Ao longo de 2025, observou-se uma sequência relevante de surpresas nos fluxos mensais do Investimento Direto no País (IDP), sobretudo a partir de julho. No acumulado do ano, essas surpresas (definidas como a diferença entre o valor observado e a mediana das projeções de mercado) somaram US$ 12,6 bilhões, dos quais cerca de US$ 12 bi se concentraram no segundo semestre. Em dezembro, no entanto, o resultado ficou bem abaixo do esperado: o fluxo foi negativo em US$ 5,2 bilhões, ante expectativa de entrada de quase US$ 1 bi, figurando entre os piores registros históricos para o mês.
O gráfico desta semana apresenta os fluxos mensais do IDP e incorpora uma segunda métrica que exclui do total o componente de reinvestimento de lucros. Como indicado, o dado de dezembro surpreendeu negativamente, tendo o reinvestimento de lucros sido o principal detrator. Embora seja recorrente a intensificação das remessas de lucros e dividendos ao exterior em dezembro, em 2025 esse movimento foi substancialmente mais intenso do que o observado nos anos recentes.

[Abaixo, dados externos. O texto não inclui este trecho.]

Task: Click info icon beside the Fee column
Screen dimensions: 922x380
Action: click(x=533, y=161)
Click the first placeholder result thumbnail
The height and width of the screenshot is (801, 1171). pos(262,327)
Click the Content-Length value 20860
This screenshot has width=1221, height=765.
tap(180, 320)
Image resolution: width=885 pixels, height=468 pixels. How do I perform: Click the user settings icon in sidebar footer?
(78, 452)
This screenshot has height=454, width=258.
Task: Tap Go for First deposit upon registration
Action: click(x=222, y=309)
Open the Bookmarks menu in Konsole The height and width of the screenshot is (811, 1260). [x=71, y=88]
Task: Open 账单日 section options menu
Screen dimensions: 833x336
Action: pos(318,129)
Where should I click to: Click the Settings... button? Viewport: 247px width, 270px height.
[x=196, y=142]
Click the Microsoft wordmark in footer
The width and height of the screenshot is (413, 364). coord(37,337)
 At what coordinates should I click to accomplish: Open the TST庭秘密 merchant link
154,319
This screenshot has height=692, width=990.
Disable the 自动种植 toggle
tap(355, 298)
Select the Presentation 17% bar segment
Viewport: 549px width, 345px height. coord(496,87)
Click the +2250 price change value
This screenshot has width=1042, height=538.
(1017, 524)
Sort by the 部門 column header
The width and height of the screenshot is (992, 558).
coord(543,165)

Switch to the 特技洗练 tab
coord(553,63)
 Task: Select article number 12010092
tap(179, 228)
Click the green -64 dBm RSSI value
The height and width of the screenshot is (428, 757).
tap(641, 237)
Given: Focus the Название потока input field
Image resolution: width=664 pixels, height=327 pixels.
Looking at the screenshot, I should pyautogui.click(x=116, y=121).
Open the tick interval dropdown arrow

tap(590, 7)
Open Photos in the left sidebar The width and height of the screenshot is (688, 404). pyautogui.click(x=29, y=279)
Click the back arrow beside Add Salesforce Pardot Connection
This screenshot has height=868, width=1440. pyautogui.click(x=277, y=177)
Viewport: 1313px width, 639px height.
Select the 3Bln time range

Vale destacar que, apesar de o reinvestimento de lucros compor estatisticamente o fluxo de IDP, trata-se de um lançamento contábil, que reflete a parcela do lucro das empresas não remetida ao exterior. Por essa razão, a exclusão desse componente oferece uma leitura mais fiel da dinâmica do fluxo cambial associada ao investimento estrangeiro. Sob essa ótica, não se observa perda de momentum do IDP em dezembro, em contraste com a surpresa negativa registrada no dado cheio.